PROBLEM TO SOLVE: Which lines run from the line with "Viewport: 1038px width, 573px" through the line with "Click the Añadir" in the entries below? Print them exactly, both ends included, and nothing more.

TASK INPUTS:
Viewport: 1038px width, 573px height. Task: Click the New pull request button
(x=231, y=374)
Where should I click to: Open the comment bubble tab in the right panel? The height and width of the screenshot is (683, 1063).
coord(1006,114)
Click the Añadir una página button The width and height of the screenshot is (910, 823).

==

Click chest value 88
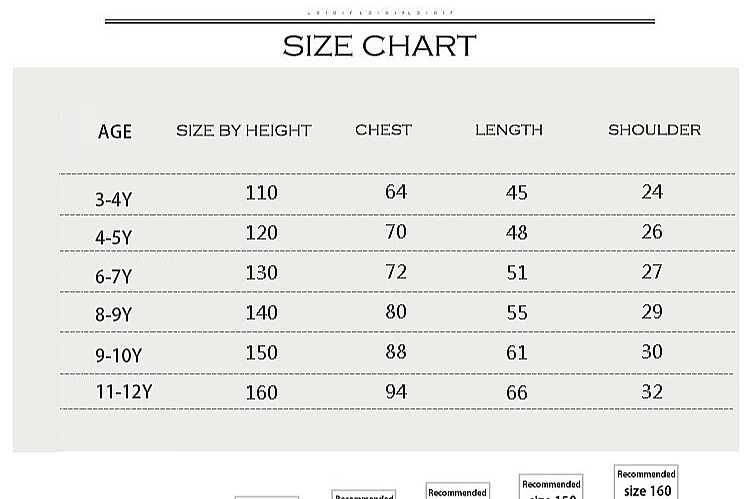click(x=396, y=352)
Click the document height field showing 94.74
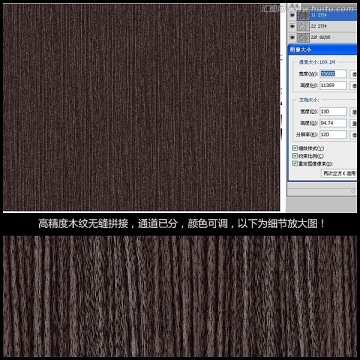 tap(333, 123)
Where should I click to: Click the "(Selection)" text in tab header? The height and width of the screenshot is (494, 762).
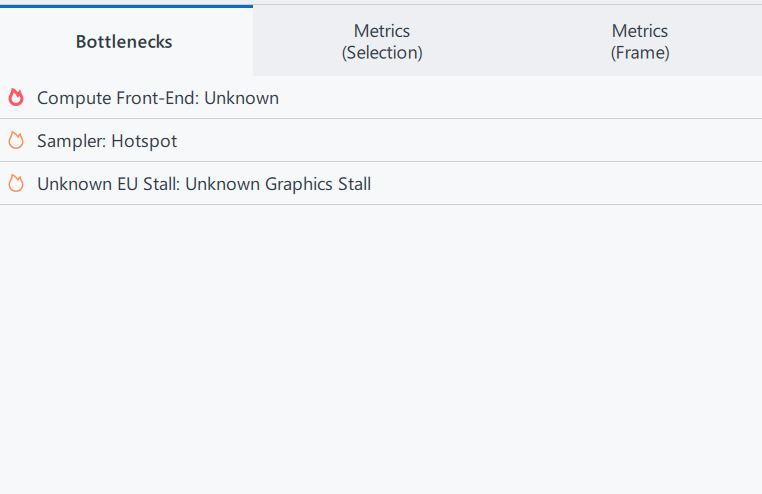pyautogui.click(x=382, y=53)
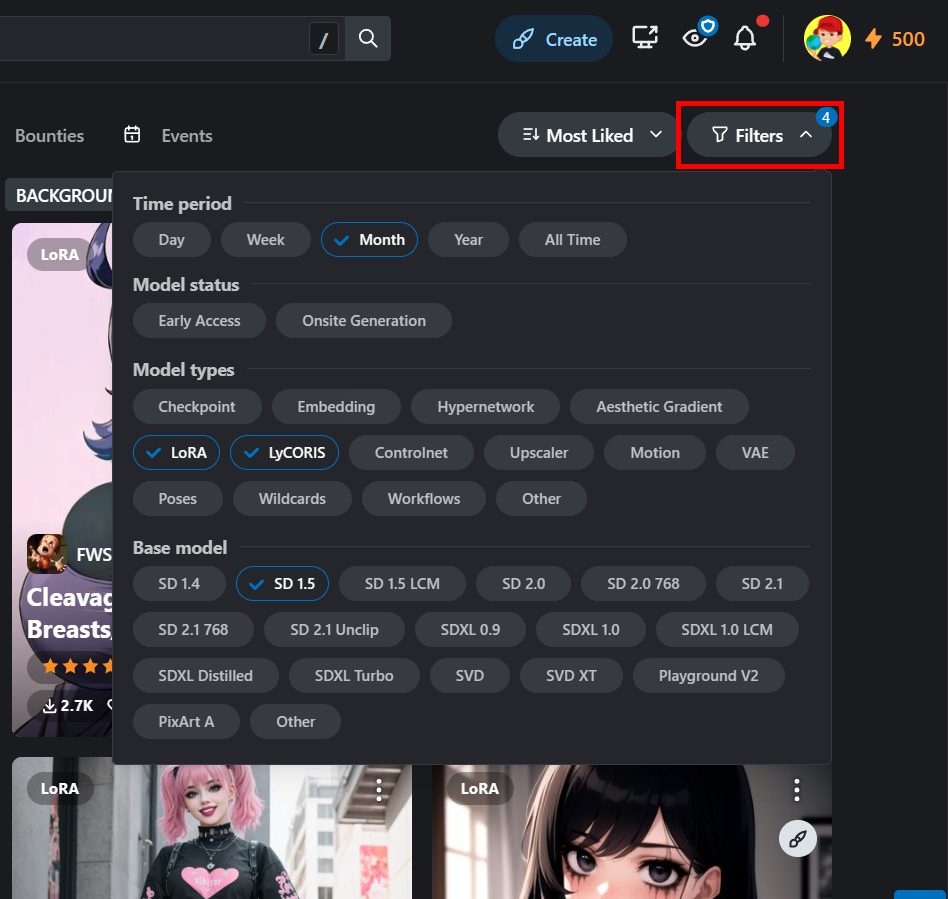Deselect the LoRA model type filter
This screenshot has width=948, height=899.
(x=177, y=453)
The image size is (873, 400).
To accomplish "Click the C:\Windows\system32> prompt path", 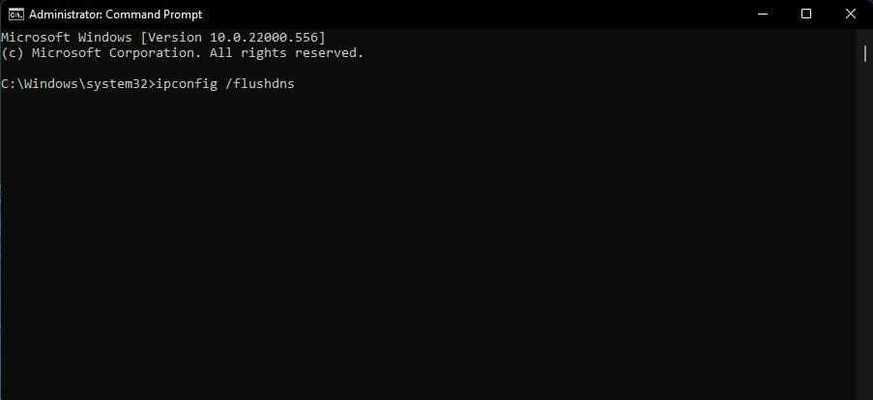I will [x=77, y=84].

OUTPUT:
Viewport: 1038px width, 573px height. Task: Click the New pull request button
(x=231, y=374)
Where should I click to: Open the comment bubble tab in the right panel? The height and width of the screenshot is (683, 1063).
coord(1006,114)
Click the Añadir una página button The width and height of the screenshot is (910, 823).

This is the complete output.